Typical of the fear demonstrated by the white population, the British, at times, showed the same fear of rebellious soldiers. While the British were far more likely to enlist the help of the slave population, they too would limit the role that could be played by this particular population. Blacks often played sideline roles in the war; they became laborers, skilled workers, foragers, and spies for the British. It was not until the end of the war when the number of available soldiers began to deteriorate in numbers did the crown see fit to add the blacks to the front lines.16 In Savannah. Augusta, and Charleston the British began to use the local African American population in their defense to the attacks that they were subjected to by the Patriots. According to Michael Laning, the author of African Americans in the Revolutionary War: “In October, 1779, about two hundred Black, Loyalist soldiers assisted the British in successfully defending a joint French and rebel American attack.”17
As the war progressed, both sides began to clearly understand that there was little chance to continue on in their quest without the help of the black population, whether free of bondage or not. A very good example within the Patriot army would be the development of the Rhode Island Regiment. General Varnum contacted George Washington personally when he proposed the inclusion of the African American population within the regiment.
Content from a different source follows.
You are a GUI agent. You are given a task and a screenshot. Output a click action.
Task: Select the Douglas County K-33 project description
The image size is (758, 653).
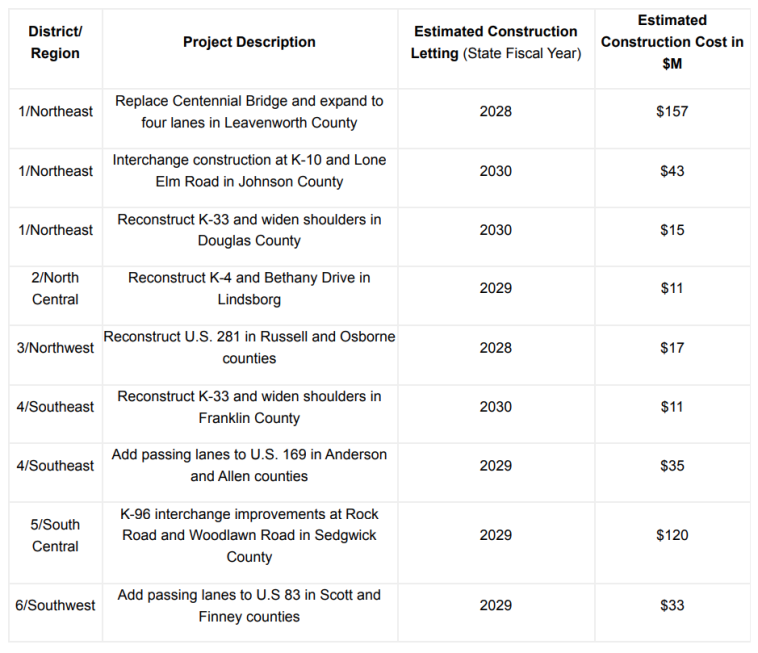pyautogui.click(x=249, y=230)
According to Laning, in February, 1778, he asked that, in response to a low number of willing and capable members of the white population to join the war efforts:
[That] every able-bodied Negro, Mulatto, or Indian man slave [be allowed to enlist]… [as well that] every slave so enlisting shall, upon his enlistment, be immediately discharged from the service of his master or mistress. [With the allowance that] the owners of slaves who enlisted were to be compensated by the Assembly in an equal to the market value of the slave.19
This plea, once again, reinforced the need to keep the image of the black population the same in the minds of the people throughout the colonies, even though they were willing to concede the freedom of the slave upon their service to the cause. Even with the promise of freedom, slaves still resisted joining with the Patriot army in their quest of freedom. The army, headed by Colonel Greene, had a total of eighty eight slaves who chose to join the regiment during the first four months following the allowance of them to join with the promise of freedom; this was a very small number considering the actual population of the blacks within the colonies. “The regiment eventually totaled about two hundred and twenty five men…with fewer than one hundred and forty being black.”20 The first Rhode Island Regiment became the only one within the Continental Army to have segregated soldiers of black soldiers. Greene would eventually be killed and his body mutilated later by Loyalist soldiers for his development of a band of African American soldiers.21 As the final British ship left America on July 21, 1789, more than five thousand African Americans chose to flee America to the Caribbean, most would chose to settle in Jamaica and Saint Augustine. The driving force behind the migration was the fact that they did not gain their freedom due to the loss of the war by the British.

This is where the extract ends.